Polygon Labs and GSR have just launched Katana, a new blockchain designed for the DeFi ecosystem, now live on a private mainnet.
The network concentrates liquidity into a select group of applications, optimizing yields and reducing the fragmentation typically seen across DeFi platforms. During this initial stage, users can deposit ETH, USDC, USDT, or WBTC and receive KAT tokens, which will unlock within a maximum of nine months.
Katana operates on a customized version of OP Stack called cdk-opgeth and connects to Polygon’s Agglayer, a zero-knowledge proof solution developed by Succinct Labs. This allows the network to validate transactions without exposing sensitive data and ensures optimal operating efficiency. Polygon also incubated the project through its Agglayer Breakout program, targeting DeFi applications in need of controlled, liquidity-optimized environments.
Katana’s initial ecosystem includes adapted versions of Morpho, Sushi, and Vertex, along with integrations for stablecoins like AUSD, Lombard’s LBTC, and Ether.Fi’s weETH. It also features Universal, a cross-chain platform offering access to non-native assets such as XRP, SOL, and SUI. This structure aims to reduce price slippage and stabilize borrowing rates and returns — a challenge for traditional DeFi platforms.
Katana Aims to End Liquidity Fragmentation
The initiative is supported by the newly established Katana Foundation, a nonprofit tasked with coordinating partnerships with projects like Conduit and Chainlink.

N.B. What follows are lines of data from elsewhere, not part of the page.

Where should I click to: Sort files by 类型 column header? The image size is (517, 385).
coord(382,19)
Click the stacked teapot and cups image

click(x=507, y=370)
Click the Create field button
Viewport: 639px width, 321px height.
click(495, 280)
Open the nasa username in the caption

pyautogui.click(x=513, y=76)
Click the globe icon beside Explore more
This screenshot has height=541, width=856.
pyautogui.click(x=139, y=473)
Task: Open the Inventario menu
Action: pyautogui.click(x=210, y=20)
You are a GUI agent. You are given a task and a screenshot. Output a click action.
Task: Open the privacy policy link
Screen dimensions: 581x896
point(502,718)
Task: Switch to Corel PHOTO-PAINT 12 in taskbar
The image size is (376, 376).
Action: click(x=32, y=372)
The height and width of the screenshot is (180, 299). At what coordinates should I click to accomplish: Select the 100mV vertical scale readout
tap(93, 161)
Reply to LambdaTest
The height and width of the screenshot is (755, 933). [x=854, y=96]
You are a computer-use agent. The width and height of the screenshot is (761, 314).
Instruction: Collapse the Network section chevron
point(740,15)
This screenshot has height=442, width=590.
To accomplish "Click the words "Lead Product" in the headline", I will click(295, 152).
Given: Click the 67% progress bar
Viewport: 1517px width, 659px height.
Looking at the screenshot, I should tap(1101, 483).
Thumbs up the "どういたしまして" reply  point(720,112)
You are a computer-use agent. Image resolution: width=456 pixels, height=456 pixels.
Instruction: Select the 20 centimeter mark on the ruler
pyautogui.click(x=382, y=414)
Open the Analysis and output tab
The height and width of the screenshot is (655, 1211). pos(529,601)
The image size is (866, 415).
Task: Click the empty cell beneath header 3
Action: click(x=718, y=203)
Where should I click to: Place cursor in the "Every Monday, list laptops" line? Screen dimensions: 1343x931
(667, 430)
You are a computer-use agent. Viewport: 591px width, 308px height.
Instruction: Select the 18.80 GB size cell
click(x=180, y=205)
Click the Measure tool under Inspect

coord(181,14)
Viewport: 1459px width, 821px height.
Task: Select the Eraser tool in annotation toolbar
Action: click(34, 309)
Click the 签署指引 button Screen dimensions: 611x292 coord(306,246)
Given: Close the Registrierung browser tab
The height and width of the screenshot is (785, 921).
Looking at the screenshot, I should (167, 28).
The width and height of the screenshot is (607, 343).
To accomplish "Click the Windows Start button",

Meanwhile, GSR will handle liquidity management, cross-chain operations, and contribute its market development expertise.
Katana’s governance model will let users lock up KAT tokens in exchange for veKAT, a governance token based on an escrow system. This token will grant voting rights on key decisions regarding the network’s management and direction. A public mainnet launch is expected in June.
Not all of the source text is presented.